There is a famous exchange in Brecht’s play ‘The life of Galileo’ that has a character saying ‘Unhappy the land that has no heroes’ to which Galileo replies ‘No, unhappy the land that needs heroes’. There is something in the mindset of many Pakistanies of my age that makes the susceptible to fantasies of deliverance by heroes.
I am one of the louder bashers of tsunami bringer Imran Khan sahab on this forum. Part of this is because his critical flaws lie along the fault line that most motivates me on this forum: religious fundamentalism and violence. But this is also because those who promote him do so with obstinate blindness, because they seem to want a hero that can save them at what seems to them a climactic moment.
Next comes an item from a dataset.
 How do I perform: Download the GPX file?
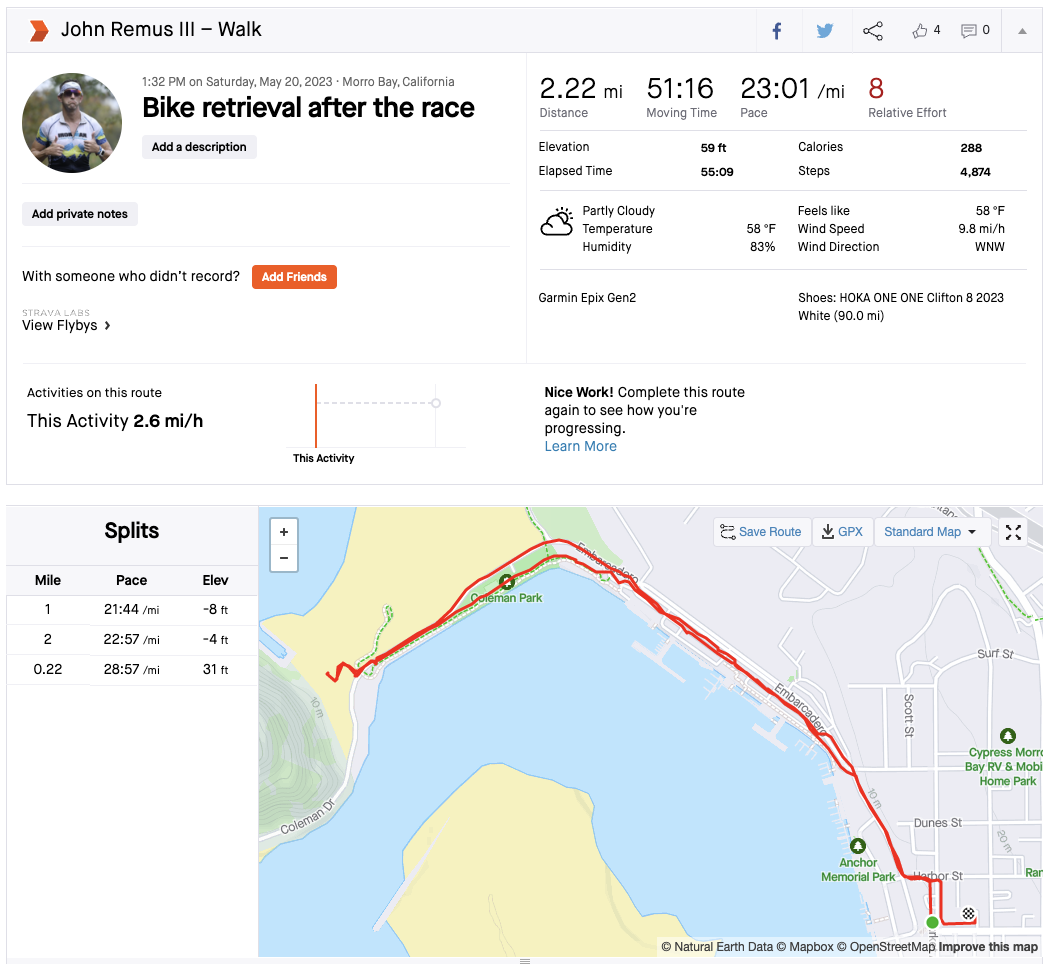pyautogui.click(x=842, y=532)

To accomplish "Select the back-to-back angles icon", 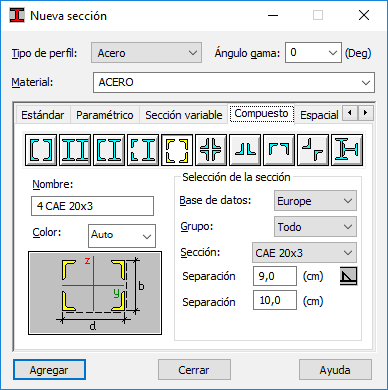I will click(x=245, y=150).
The only people with a comparable level of infallibility are the two Bhuttos, although they werent canonized till they were dead.
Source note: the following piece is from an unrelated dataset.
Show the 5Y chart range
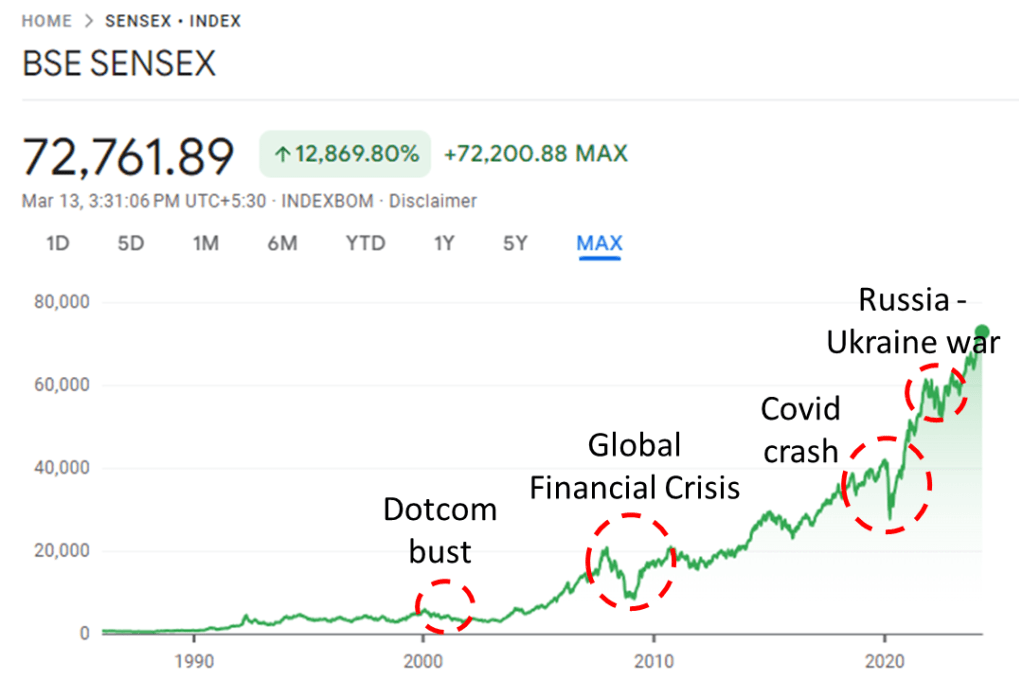1023x681 pixels. click(515, 243)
Why is there a tendency to lionize leaders we like as them vs people destroying the country? As if it were a binary between choosing to save Pakistan vs letting the rest destroy it? Is it not far more realistic to say that we have a bunch of options, all with their own flaws. It is unlikely that any one person can change Pakistan’s deep structural social, cultural, economic, sectarian, terrorism problems, especially not in the short term. Even in the long term, it will be the result of a process of development instead of a moment of change.
I think this not only self-delusion, it has lead to more hysteria in our exchanges. Because these are charismatic heroes and not simply political options that may only be preferable to each other incrementally in the short term, the differences have to be stark. One side has to be perfect, the other side has to be malevolent.
Maybe Im just too pessimistic but I think we must consider a third option between ‘This will save us’ and ‘This wont save us’, which is ‘This wont change much, but gets my vote for well considered reasons’. And believe it or not, that may just be PTI on the day for me.